Yazan: 4:43 pm
Kategori: Edebiyat, Sanat

Tahmini okuma süresi: 3 dakika

Ayrık Otu

Fotoğraf : Mahmut Koyaş

Düşünde gördüğün gerçektir, dışarıda gördüğün içeridedir.

Pekgöz Durugörü

Ayrık otu derler bir bitki vardır. Çayırlarda kendiliğinden biter. İnce yapraklı, suyu pek seven, kökleriyle yayılan, bilmeyen gözlerin çimden ya da etrafında yetişen türlü bitkiden ayıramayacağı bir ottur. Nice hafta sonu kaçamaklarında üstünde sevişilmiş, çocuk kramponlarıyla ezilmiş, kanat yağlarıyla beslenmiş olsa da kentsoylular tarafından pek ilgi görmez.

Onu tanıyanlar; çiftçiler, bostan bakıcıları, bahçıvanlar, hobi bahçeciler ve bizim yeğen ormandan bir çuval toprak getirsin de çiçekleri coşturayım diyen balkon teyzeleridir. İşte O toprağa yakın kişilerdir ki, ayrık otunun çilesiyle dert sahibi olmuşlardır. Aah ah, ayrık otu: bostancının çekisi. Kimileri istilacı da diyor, çünkü suyun yürüdüğü her yerden işte o da gidiyor. Toprağın üstünde zarif ince yapraklarıyla belirse de altında köklerden bir hanedanlık. Çapraşık yollarla gezdiği yer altında, sen bir domates mi ekmiştin, yok suyu ben çekeceğim, bamya tohumların filiz mi verdi, olmaz onları da ezeceğim. Ya Hu bir top fesleğen koymuşsun şuraya, koksun da yaprak bitleri beride dursun diye, gelmiş fesleğeni yemiş!

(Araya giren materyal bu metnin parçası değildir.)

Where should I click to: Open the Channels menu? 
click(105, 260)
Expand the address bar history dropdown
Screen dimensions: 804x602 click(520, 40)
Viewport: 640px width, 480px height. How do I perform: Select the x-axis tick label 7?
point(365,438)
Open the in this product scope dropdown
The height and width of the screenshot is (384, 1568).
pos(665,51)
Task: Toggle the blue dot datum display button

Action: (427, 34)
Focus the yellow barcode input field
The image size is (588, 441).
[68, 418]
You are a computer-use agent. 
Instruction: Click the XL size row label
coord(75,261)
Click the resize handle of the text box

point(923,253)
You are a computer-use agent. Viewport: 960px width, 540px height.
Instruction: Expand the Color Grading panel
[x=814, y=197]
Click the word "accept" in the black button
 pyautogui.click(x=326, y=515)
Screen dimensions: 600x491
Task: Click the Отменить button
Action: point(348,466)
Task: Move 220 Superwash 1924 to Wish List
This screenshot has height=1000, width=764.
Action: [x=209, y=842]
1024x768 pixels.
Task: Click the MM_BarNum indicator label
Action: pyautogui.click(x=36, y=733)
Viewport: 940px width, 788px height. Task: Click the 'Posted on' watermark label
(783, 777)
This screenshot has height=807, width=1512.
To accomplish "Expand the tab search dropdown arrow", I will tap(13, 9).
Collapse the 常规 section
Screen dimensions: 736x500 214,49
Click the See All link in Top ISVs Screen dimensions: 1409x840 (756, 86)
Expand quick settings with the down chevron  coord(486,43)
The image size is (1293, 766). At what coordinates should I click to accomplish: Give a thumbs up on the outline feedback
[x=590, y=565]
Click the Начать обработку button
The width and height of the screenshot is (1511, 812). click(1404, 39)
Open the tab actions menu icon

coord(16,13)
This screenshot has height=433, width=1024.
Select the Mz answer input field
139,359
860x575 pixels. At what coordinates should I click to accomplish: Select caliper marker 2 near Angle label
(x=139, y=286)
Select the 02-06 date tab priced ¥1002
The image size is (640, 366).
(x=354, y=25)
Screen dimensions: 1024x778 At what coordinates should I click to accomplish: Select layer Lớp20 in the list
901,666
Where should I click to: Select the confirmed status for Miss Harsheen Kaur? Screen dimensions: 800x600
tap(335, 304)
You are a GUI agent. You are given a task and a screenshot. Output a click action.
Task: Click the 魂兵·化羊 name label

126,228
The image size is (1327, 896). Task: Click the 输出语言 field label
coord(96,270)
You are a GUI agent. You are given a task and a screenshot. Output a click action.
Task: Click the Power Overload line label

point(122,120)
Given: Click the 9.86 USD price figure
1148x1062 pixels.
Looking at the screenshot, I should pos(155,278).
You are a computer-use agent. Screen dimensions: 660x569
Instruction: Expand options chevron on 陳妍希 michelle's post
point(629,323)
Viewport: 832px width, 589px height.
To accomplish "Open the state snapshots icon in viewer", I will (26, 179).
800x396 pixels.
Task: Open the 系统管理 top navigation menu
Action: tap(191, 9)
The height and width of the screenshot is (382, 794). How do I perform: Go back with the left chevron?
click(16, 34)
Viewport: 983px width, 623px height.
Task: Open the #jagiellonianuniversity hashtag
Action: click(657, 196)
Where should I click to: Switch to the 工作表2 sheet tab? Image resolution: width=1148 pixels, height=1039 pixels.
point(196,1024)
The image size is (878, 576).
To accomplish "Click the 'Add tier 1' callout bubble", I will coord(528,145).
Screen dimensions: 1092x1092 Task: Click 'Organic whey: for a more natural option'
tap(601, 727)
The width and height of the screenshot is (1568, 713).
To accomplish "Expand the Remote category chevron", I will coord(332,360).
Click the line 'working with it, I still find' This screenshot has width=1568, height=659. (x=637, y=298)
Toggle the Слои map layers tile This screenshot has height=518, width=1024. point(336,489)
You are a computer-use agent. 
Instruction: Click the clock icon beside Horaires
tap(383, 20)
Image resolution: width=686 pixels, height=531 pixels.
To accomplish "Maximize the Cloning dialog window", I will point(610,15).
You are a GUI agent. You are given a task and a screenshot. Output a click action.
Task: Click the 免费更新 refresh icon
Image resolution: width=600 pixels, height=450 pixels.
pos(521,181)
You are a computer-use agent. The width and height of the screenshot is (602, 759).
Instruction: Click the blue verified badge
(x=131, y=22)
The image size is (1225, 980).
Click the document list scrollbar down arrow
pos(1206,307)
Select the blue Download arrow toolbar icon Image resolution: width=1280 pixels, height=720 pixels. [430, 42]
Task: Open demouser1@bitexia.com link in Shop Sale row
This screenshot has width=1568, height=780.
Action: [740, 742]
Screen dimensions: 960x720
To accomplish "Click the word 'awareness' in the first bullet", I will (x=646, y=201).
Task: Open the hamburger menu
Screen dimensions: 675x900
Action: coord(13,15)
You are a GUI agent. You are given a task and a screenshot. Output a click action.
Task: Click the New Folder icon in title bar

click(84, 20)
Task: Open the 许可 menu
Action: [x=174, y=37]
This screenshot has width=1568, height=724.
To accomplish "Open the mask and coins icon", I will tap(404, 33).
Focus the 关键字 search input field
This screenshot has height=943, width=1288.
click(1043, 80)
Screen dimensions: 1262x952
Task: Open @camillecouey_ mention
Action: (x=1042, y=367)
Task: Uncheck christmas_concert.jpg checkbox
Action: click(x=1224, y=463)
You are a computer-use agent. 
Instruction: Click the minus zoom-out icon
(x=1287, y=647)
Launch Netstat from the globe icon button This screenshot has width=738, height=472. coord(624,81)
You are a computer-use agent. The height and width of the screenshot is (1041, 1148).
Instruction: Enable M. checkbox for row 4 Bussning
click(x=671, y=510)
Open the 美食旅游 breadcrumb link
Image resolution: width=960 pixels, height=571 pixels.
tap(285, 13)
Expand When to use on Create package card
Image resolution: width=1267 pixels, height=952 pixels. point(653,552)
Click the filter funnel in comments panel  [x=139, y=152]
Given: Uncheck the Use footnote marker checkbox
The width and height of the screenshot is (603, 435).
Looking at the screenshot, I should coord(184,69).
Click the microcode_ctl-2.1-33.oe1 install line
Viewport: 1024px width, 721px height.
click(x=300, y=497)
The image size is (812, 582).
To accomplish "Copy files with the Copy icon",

Bu noktada toprağa uzak olan kıymetli okurlar pekala şunu düşünebilir: “E kardeşim seni bostancı diye dikmedik mi bu tarlanın başına, yoluver gitsin.” Doğrudur efendim, yapılması gereken budur. Mamafih ayrık otu yolmak pek öyle lastik değiştirmeye benzemez. Her şeyden önce kökleri çok güçlüdür ve derine inen tek bir kök değildir. Daha ziyade çok merkezli bir ağa benzer. Üstelik yüzeyde gözüken yaprakları da pek incedir. Sen sökeceğim diye tutarsın kulağından başlarsın çekmeye, yaprak elinde kalır kök içeride. Daldırdın elini damarını buldun diyelim ve sen ilerledikçe o da geliyor seninle… Çat! Bir kopuverir, dondurma topu yere düşmüş çocuk edasıyla üzgün kalırsın, külah elinde. Ayrık otuysa hiç utanmaz, sıkılmaz… Ooh ne de güzel budandım der üstüne, senin kopardığın bir damardan iki hatta üç baş verir de yürür geri gelir. Diyelim şansın yaver gitti, çektin aldın hepsini, nereye atacaksın? Çünkü bilmen gerekir ki, attığın yer yeni evidir ayrık otunun. Tabi çıplak beton üstünde, kızgın güneş altında yaşam tamamen çekilene değin yakmaya razıysan, hazırsan ve işte en kutsal şeyin yaşam olduğunu sandığın halde yapacaksan o başka.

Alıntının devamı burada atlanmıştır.